> [Written request 1]:
Answer these questions from the passage on Niki Lauda:
(a) Which driver edged Lauda out for the 1976 drivers' championship?
(b) In which years did Lauda undergo kidney transplants?
(c) How old was Lauda, according to the passage?

The world has lost one of the all-time great Formula One drivers. Niki Lauda was uniquely passionate about racing, as well as an unapologetic perfectionist who devoted his whole life to the sport that enthralled him.

A recent film (called Rush) even revisited the legendary battle for the 1976 drivers’ championship between Lauda and British driver James Hunt, who would ultimately edge him out for the title. That battle would also take a terrible health toll on Niki Lauda when he was badly injured and severely burned in an accident.

That toll would be felt for years in the form of a fragile state of health. The Austrian-born driver underwent two kidney transplants in 1997 and then again in 2005; in August 2018, he received a new lung. And there were more interventions beyond those.

Niki Lauda was 70 years old, and by looking at him you could have given him 20 years more. As good as car racing was to him, car racing was also the end of him, in small doses, in the years and decades after he was nearly burned to death in his Ferrari, 43 years ago.

[Rows in a dataset]
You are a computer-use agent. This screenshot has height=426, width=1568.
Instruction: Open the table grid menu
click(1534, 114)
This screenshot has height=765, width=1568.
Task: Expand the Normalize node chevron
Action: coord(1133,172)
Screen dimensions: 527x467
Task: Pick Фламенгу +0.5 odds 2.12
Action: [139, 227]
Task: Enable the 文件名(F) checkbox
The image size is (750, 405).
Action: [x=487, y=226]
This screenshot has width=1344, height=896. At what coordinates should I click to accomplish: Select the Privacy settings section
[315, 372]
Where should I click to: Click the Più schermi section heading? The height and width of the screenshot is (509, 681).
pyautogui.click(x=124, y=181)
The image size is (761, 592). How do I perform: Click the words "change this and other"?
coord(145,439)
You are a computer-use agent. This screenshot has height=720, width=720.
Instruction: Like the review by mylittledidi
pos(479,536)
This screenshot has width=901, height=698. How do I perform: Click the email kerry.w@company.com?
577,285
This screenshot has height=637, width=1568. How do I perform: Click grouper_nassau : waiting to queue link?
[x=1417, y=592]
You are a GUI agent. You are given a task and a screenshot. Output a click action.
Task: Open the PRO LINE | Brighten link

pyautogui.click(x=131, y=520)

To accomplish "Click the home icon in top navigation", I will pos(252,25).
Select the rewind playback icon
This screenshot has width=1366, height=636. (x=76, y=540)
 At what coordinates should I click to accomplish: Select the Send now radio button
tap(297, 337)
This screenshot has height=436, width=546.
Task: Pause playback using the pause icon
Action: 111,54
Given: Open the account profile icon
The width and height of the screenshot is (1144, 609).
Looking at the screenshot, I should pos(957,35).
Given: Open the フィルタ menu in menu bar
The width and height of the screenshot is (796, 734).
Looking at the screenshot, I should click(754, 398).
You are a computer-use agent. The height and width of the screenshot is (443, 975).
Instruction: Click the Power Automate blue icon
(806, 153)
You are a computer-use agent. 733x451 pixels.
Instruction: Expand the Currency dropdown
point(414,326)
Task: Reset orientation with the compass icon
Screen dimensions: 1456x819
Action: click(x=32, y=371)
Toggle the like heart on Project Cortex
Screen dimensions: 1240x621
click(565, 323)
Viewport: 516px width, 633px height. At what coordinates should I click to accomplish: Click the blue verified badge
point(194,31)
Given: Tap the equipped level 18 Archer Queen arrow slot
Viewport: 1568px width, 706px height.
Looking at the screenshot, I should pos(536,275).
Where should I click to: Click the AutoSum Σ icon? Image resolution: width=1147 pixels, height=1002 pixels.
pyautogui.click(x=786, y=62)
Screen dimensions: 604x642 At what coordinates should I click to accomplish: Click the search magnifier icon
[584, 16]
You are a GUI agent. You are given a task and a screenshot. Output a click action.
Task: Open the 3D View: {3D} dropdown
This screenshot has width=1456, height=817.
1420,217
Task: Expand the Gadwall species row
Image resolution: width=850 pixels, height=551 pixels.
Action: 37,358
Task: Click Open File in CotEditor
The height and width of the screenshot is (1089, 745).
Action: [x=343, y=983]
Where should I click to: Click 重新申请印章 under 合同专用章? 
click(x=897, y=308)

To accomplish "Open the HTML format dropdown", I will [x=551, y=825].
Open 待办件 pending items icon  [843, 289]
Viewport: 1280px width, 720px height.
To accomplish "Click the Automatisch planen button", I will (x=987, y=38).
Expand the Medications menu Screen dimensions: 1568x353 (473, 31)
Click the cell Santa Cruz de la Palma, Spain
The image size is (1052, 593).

> [Written request 2]:
Output the dataset rows verbatim, starting at the line that contains "Given: Open the フィルタ menu in menu bar" and stopping after the line that contains "point(414,326)".

> [Exercise output 1]:
(a) James Hunt
(b) 1997 and 2005
(c) 70

> [Exercise output 2]:
Given: Open the フィルタ menu in menu bar
The width and height of the screenshot is (796, 734).
Looking at the screenshot, I should click(754, 398).
You are a computer-use agent. The height and width of the screenshot is (443, 975).
Instruction: Click the Power Automate blue icon
(806, 153)
You are a computer-use agent. 733x451 pixels.
Instruction: Expand the Currency dropdown
point(414,326)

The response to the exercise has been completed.